In recent years it has become clear that the spectrum of clinical presentation in PSP can be highly variable [1]. This is confirmed in the present study, where only five out of thirteen patients with maximum of four years disease duration showed prominent fronto-subcortical involvement, even though they fulfilled criteria for probable PSP. Although there is a clinical rating scale for PSP [29], we chose to use the Schwab and England rating scale for Parkinson's disease as this provides a simple global rating of disease severity.
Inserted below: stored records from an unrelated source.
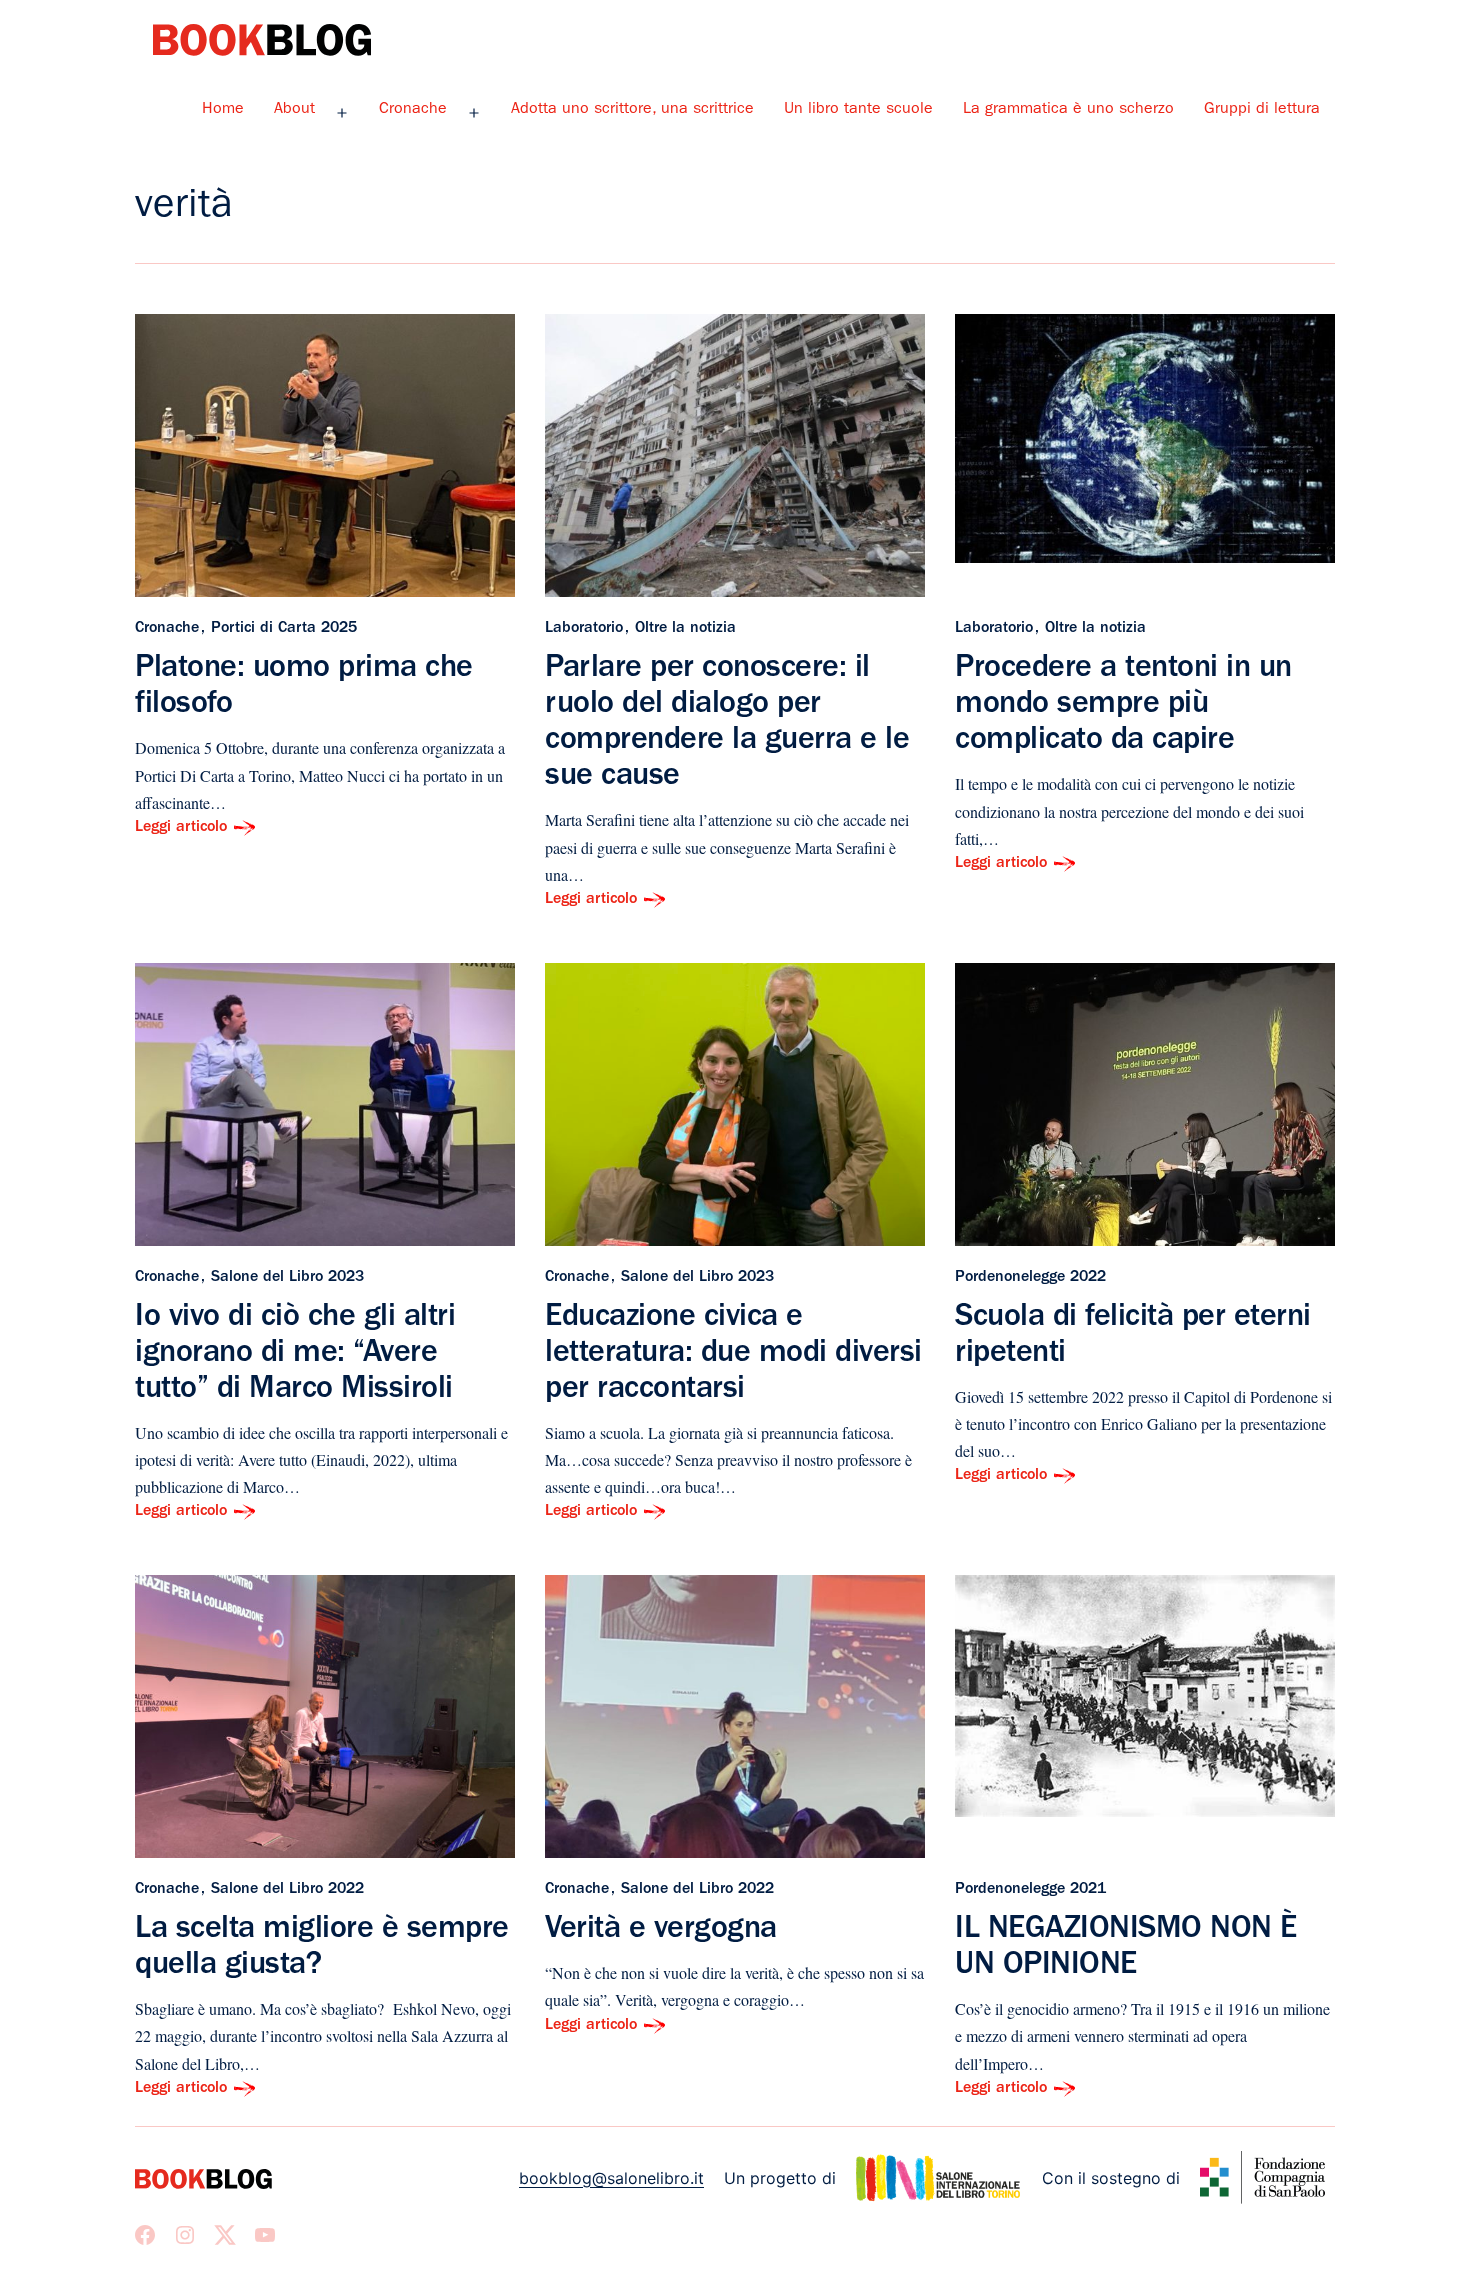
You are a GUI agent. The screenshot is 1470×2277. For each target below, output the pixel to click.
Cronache (413, 110)
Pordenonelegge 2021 (1030, 1890)
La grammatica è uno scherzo (1068, 110)
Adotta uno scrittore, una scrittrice (632, 110)
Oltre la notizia (685, 629)
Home (223, 110)
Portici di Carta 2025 (284, 629)
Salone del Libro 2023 (287, 1278)
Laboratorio (584, 629)
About (294, 110)
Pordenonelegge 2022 (1030, 1278)
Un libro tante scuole (858, 110)
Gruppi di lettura (1262, 110)
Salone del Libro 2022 (287, 1890)
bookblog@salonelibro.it (611, 2178)
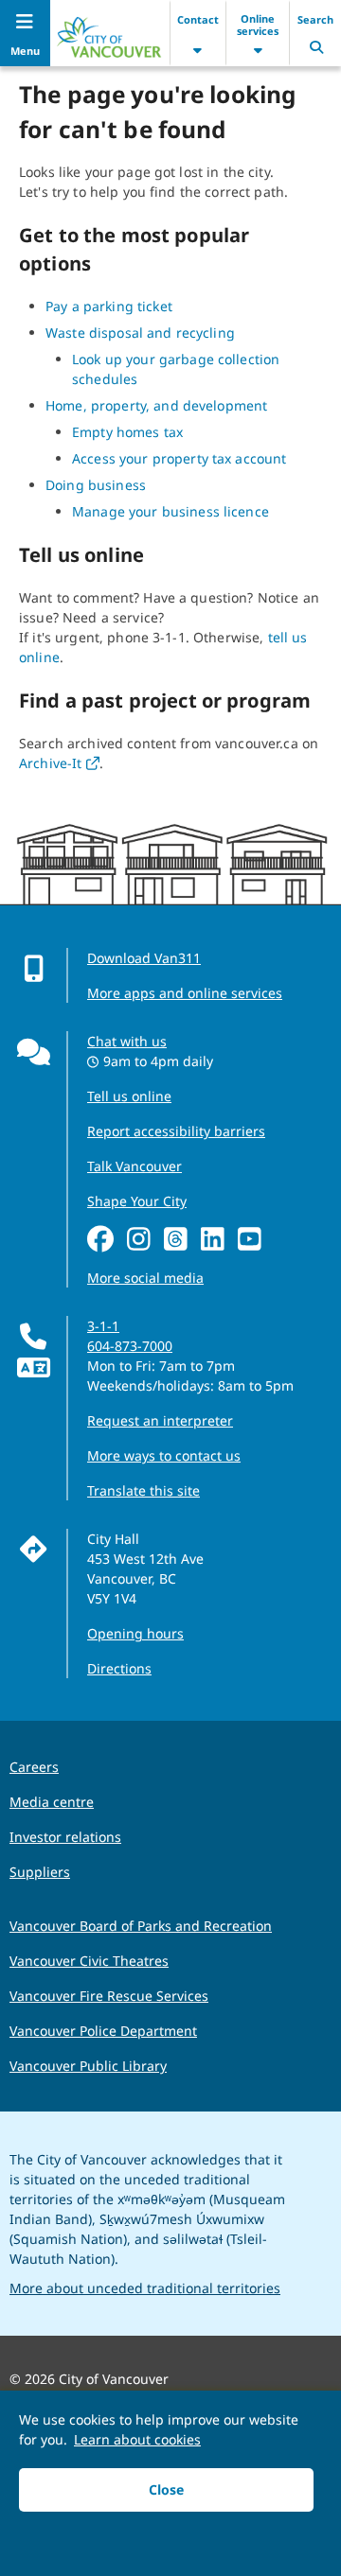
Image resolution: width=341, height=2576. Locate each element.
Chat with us (127, 1041)
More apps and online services (184, 993)
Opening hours (135, 1633)
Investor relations (65, 1837)
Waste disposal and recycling (140, 333)
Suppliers (39, 1872)
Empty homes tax (127, 432)
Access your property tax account (179, 458)
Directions (119, 1668)
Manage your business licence (170, 511)
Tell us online (129, 1096)
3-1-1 (103, 1326)
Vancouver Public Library (88, 2066)
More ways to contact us (164, 1455)
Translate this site (143, 1490)
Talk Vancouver (134, 1166)
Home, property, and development (156, 405)
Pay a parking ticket (108, 306)
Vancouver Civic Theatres (89, 1961)
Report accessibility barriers (176, 1131)
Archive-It (59, 763)
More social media (145, 1278)
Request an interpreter (160, 1420)
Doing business (95, 485)
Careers (34, 1767)
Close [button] (166, 2489)
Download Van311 (144, 958)
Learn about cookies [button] (137, 2439)
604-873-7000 (129, 1346)
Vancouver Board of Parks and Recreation (140, 1926)
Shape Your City (137, 1201)
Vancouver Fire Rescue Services (108, 1996)
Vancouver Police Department (103, 2031)
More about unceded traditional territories (144, 2288)
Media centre (51, 1802)
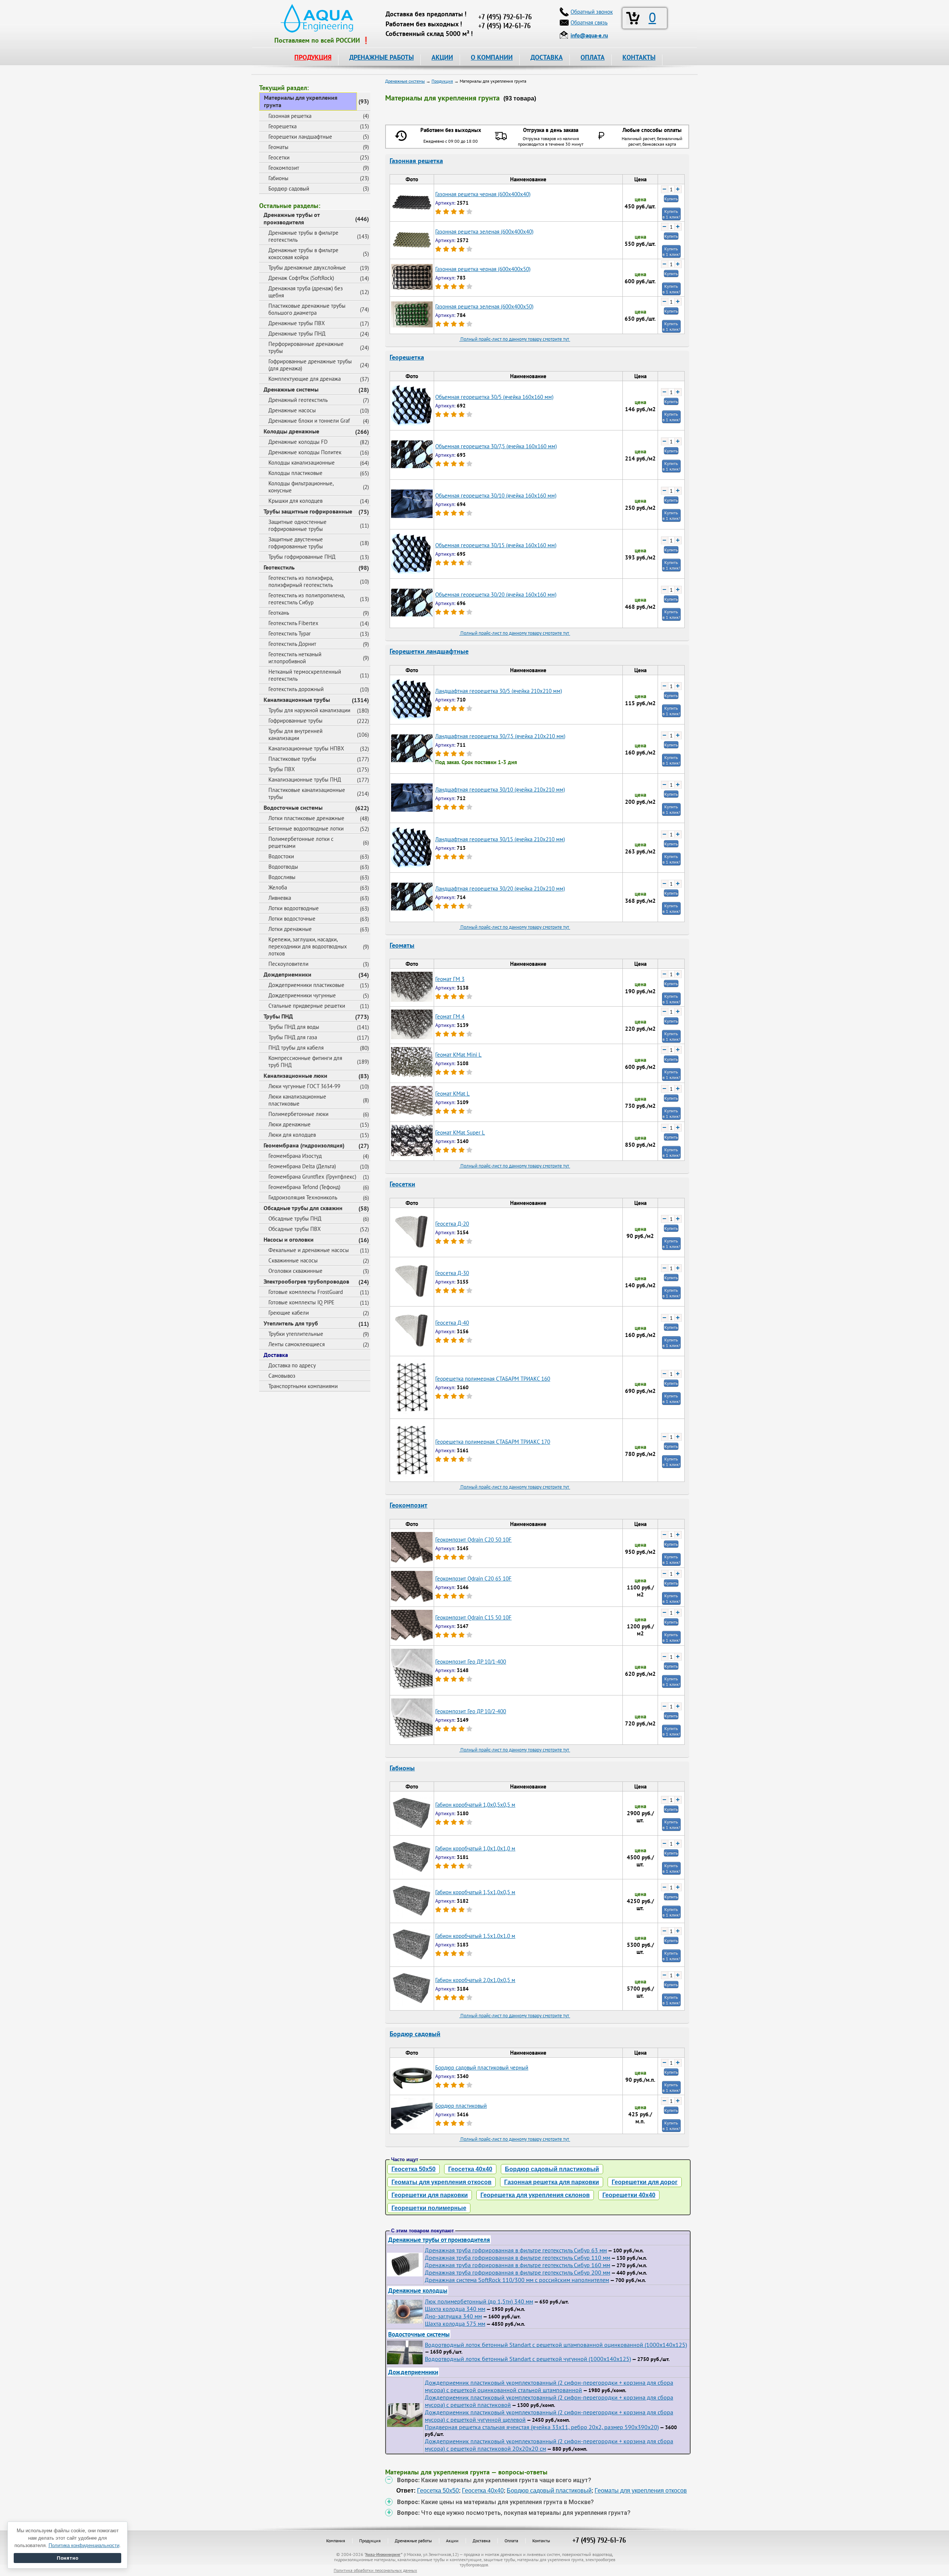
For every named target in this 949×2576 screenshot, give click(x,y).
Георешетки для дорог (645, 2182)
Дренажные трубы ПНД (296, 333)
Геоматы (278, 147)
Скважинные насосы (293, 1260)
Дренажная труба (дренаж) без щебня (305, 292)
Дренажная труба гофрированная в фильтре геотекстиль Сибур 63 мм (516, 2250)
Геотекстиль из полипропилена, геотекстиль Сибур (306, 599)
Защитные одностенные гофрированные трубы (297, 525)
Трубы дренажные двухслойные (307, 267)
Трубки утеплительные (295, 1333)
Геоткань (278, 612)
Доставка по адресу (292, 1365)
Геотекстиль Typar (289, 633)
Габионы (278, 178)
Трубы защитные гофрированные (308, 511)
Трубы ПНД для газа (292, 1037)
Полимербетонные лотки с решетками (301, 842)
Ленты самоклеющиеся (296, 1344)
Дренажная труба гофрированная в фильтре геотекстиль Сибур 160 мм (517, 2265)
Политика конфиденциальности (84, 2545)
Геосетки (279, 157)
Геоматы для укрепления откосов (441, 2182)
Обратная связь (589, 22)
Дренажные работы (413, 2540)
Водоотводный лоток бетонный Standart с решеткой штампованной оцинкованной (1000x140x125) (556, 2344)
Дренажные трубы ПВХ (296, 323)
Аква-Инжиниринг (383, 2554)
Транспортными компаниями (303, 1386)
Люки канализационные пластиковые (297, 1100)
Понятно (67, 2558)
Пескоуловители (288, 963)
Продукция (370, 2540)
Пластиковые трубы (292, 758)
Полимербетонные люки (298, 1113)
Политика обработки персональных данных (375, 2570)
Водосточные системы (293, 807)
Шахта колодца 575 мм (455, 2323)
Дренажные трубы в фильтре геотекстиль (303, 236)
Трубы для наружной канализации (309, 710)
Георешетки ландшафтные (300, 136)
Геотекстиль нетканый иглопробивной (294, 658)
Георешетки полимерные (428, 2208)
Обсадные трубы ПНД (294, 1218)
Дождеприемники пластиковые (306, 984)
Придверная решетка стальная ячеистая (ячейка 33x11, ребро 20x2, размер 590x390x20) (542, 2427)
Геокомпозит (283, 167)
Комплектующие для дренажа (304, 378)
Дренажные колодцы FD (298, 441)
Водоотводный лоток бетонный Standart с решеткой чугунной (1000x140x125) (528, 2358)
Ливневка (279, 897)
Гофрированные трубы (295, 720)
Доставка (276, 1354)
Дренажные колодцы (417, 2290)
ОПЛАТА (593, 57)
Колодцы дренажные (291, 431)
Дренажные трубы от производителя (292, 218)
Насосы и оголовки (289, 1239)
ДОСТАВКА (546, 57)
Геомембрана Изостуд (295, 1155)
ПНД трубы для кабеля (296, 1047)
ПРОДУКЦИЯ (312, 57)
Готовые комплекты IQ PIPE (301, 1302)
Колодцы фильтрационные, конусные (301, 487)
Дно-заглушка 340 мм (453, 2316)
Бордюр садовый (288, 188)
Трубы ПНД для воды (293, 1026)
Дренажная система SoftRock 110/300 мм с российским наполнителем (517, 2279)
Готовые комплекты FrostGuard (305, 1291)
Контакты (541, 2540)
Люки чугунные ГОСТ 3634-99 (304, 1086)
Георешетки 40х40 (628, 2195)
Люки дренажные (289, 1124)
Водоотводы (283, 866)
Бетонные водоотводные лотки (306, 828)
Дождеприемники (287, 974)
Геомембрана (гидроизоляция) (304, 1145)
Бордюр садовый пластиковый (552, 2169)
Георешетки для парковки (429, 2195)
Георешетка (282, 126)
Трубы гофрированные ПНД (301, 556)
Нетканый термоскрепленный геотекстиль (304, 675)
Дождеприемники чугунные (302, 995)
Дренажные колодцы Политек (304, 452)
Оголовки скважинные (295, 1270)
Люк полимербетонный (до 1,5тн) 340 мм (479, 2301)
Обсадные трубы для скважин (303, 1208)
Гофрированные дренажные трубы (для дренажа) (310, 365)
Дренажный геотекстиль (298, 399)
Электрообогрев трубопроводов (306, 1281)
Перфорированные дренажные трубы (306, 347)
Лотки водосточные (291, 918)
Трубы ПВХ (281, 769)
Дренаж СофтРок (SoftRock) (301, 277)
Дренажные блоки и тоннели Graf (309, 420)
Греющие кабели (288, 1312)
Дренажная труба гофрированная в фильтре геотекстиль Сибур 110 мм (517, 2257)
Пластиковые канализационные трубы (306, 793)
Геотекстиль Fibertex (293, 623)
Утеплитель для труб (291, 1323)
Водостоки (281, 856)
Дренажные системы (291, 389)
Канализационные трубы (297, 699)
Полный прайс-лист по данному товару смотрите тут (514, 339)
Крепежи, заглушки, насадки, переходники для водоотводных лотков (307, 946)
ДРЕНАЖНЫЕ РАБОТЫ (381, 57)
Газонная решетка (289, 115)
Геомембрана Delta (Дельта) (302, 1166)
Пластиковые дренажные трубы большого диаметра (306, 309)
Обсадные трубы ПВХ (294, 1228)
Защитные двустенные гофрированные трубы (295, 543)
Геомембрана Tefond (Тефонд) (304, 1186)
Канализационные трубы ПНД (304, 779)
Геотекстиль (279, 567)
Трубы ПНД (278, 1016)
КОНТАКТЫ (638, 57)
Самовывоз (281, 1375)
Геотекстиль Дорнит (292, 643)
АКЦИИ (442, 57)
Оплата (511, 2540)
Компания (335, 2540)
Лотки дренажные (290, 928)
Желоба (277, 887)
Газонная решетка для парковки (551, 2182)
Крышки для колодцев (295, 500)
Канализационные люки (295, 1075)
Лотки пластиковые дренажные (306, 818)
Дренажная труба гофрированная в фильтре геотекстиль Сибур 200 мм (517, 2272)
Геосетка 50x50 (413, 2169)
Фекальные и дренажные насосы (308, 1250)
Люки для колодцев (292, 1134)
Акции (452, 2540)
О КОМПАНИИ (492, 57)
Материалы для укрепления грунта (300, 101)
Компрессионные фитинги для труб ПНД (305, 1061)
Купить (671, 198)
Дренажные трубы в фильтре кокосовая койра (303, 254)
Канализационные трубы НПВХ (306, 748)
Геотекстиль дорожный (296, 689)
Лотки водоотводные (293, 908)
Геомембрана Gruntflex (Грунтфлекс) (312, 1176)
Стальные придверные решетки (306, 1005)
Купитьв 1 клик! (671, 213)
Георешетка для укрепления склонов (535, 2195)
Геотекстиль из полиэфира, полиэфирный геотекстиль (300, 581)
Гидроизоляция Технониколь (302, 1197)
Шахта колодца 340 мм (455, 2308)
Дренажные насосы (292, 410)
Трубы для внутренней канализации (295, 734)
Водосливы (281, 877)
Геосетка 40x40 (470, 2169)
Our results show that disease severity measured in this way correlated with diffusion parameters in both the IFO and CST.

Studies of the IFO using DTI and DTT have previously demonstrated decreased FA values in children with autism spectrum disorders, traumatic brain injury and following treatment with chemotherapy [3032], while we have not found any studies of the IFO in adult neurodegenerative disease. The atrophy of the frontal IFO observed in this study, correlated strongly with the presence of signs of fronto-subcortical dysfunction, such as dysexecutive problems, apathy and personality change. The present results therefore indicate that atrophy of the frontal IFO is closely related to the cognitive and behavioral symptoms seen in this neurodegenerative disorder. Future studies should investigate the integrity of other fronto-subcortical nerve tracts in PSP, in combination with more detailed neuropsychological evaluation.

DTI has been used for measurement of white matter diffusion properties in a number of diseases, e.g. amyotrophic lateral sclerosis, schizophrenia, and Alzheimer disease [79]. Tractography, on the other hand, has mainly been used for neuroanatomical dissection of white matter tracts in vivo in healthy volunteers and patients with brain tumors, while its use in neurodegenerative disease has been rather limited [10, 11, 2325]. DTT could prove useful to investigate the correlation between clinical symptoms and patterns of neurodegeneration and atrophy in specific white matter tracts. This might also be important for differential diagnosis, where the detection of specific patterns of atrophy could point to a specific diagnosis when the clinical history, symptoms and signs are ambiguous, for example in the presence of early frontal symptoms. More importantly, the neuroanatomy of subcortical white matter networks underlying cognition and behavior in both normal brain function as well as in different brain diseases could be deduced by combining measures of cognitive and behavioral function with diffusion changes and atrophy of selected tracts visualized by tractography [15].

Conclusions

In conclusion, we have demonstrated that selective frontal diffusion changes and atrophy of the IFO occurs in PSP, in patients showing a fronto-subcortical clinical phenotype. Furthermore, DTT can be a useful tool for identifying selective patterns of neuronal tract atrophy in neurodegenerative disease, which cannot be detected by routine MRI. In selected tracts, FA and ADC values might act as surrogate markers for disease stage.